I like Dustin a lot, I love spending time with him, and the characters in my book will go through slightly similar situations to what I’ve observed while I’ve been with him.

You know, what it’s like for him to be swarmed by fans, who expect somebody from the past, not who he is right now. That sort of thing.”

“So, you’ll never mention his name?”

“No! Not at all. I’ve done everything I can to separate the two of them. My character and him, I mean.”

“Okay. So, what? His name will be used for promotion? Based on the relationship between you and him, I mean.”

What is this guy not getting?

“No. And honestly, I would think a lawyer would have told you that. I’m not allowed to use him that way.”

“Let me understand.” He props his elbows on the table, folding his hands under his chin.
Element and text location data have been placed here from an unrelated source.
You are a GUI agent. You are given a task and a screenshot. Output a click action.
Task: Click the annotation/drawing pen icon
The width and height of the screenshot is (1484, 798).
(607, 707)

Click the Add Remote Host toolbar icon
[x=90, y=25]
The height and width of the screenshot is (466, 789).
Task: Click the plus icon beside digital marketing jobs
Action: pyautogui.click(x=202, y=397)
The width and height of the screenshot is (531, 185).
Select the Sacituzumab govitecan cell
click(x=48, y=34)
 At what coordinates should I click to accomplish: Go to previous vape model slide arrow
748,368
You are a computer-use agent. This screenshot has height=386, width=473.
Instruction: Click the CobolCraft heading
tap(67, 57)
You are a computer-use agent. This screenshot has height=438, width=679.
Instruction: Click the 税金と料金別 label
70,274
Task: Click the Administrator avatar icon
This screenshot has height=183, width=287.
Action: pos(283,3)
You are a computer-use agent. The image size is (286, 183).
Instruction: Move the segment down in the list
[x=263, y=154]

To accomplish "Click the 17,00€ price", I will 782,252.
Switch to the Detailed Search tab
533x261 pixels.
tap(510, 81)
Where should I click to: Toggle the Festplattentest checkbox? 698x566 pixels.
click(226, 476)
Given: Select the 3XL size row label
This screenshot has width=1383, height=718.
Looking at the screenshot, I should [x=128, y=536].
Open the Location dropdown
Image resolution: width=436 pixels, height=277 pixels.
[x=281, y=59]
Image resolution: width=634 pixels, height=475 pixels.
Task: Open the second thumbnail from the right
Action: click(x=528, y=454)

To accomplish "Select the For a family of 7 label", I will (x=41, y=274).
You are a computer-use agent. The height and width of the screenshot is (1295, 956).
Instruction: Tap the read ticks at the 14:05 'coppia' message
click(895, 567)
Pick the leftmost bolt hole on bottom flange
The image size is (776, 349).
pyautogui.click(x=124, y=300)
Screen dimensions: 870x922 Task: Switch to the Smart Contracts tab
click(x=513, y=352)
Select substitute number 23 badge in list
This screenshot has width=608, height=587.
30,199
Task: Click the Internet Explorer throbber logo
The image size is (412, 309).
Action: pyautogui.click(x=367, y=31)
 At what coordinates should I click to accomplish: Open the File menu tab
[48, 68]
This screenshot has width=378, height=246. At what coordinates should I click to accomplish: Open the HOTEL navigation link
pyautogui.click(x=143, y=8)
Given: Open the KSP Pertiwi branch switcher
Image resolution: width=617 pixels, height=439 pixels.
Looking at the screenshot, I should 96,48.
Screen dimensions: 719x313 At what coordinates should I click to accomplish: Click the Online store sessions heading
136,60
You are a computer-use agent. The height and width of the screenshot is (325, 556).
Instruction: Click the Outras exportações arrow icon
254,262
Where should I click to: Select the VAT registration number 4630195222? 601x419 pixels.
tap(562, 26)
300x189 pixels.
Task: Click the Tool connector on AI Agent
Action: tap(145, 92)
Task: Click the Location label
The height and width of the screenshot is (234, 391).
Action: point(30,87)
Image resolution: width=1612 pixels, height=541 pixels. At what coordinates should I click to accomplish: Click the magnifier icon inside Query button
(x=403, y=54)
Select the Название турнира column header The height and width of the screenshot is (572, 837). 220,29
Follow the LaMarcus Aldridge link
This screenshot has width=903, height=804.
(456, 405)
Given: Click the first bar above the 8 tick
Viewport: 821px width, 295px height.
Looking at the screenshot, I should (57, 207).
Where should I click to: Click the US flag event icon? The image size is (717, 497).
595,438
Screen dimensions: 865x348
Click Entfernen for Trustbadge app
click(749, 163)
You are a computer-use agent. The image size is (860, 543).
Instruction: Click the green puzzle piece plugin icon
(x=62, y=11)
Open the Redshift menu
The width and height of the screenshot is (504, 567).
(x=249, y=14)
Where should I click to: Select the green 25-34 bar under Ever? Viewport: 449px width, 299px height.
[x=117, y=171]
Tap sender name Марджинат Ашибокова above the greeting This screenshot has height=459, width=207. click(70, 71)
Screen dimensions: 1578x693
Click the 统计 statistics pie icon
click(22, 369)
I don’t like this guy. I really don’t like him.

“You were using your experiences with my client to write a book that you hope is going to sell all these copies or whatever. But he doesn’t get anything out of it. Not even a name drop on a promotional tour?”

“For one thing, I don’t do promotional tours.” I shrug. “For another thing, you’re making it sound like I’m some sort of mercenary or something when nothing could be further from the truth. I really like Dustin. I’m not trying to use him to sell more copies, if that’s what you’re worried about.”

“What I’m worried about is him not getting anything out of this. Why don’t you understand? Or are you deliberately playing dumb?”

“Are you serious? I thought he and I were seeing each other. I didn’t think he wanted to get anything out of it but spending time with me, getting to know me.”

He blinks hard, like he doesn’t understand. “Do you really think he’s hanging around you because you’re such a sweet person? You don’t think there are hundreds of other women he could be with right now? The way you’ve been stringing him along …”

This is an honest-to-goodness nightmare. The room seems to tilt out of control until I find myself gripping the table in an attempt to keep from sliding around.

He’s never liked me? He only used me to further his comeback?

“Excuse me, but I’ve had enough of this.

” I shoot up out of my chair before he can see me cry, and the legs scrape across the floor loudly enough to attract the attention of a few people around us.

“If he asks where I went, you tell him I want to talk to him. But away from you. I never want to see you again.”

“Don’t worry about it.” Todd snickers as I turn away. “You won’t.”